Work order: The answer should consist of every line of the material, repeated verbatim.

• • • • •

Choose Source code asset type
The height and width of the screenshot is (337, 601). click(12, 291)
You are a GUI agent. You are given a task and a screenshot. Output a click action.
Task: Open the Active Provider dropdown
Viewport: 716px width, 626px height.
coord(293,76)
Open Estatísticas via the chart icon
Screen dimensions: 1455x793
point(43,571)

• • • • •

Result:
Choose Source code asset type
The height and width of the screenshot is (337, 601). click(12, 291)
You are a GUI agent. You are given a task and a screenshot. Output a click action.
Task: Open the Active Provider dropdown
Viewport: 716px width, 626px height.
coord(293,76)
Open Estatísticas via the chart icon
Screen dimensions: 1455x793
point(43,571)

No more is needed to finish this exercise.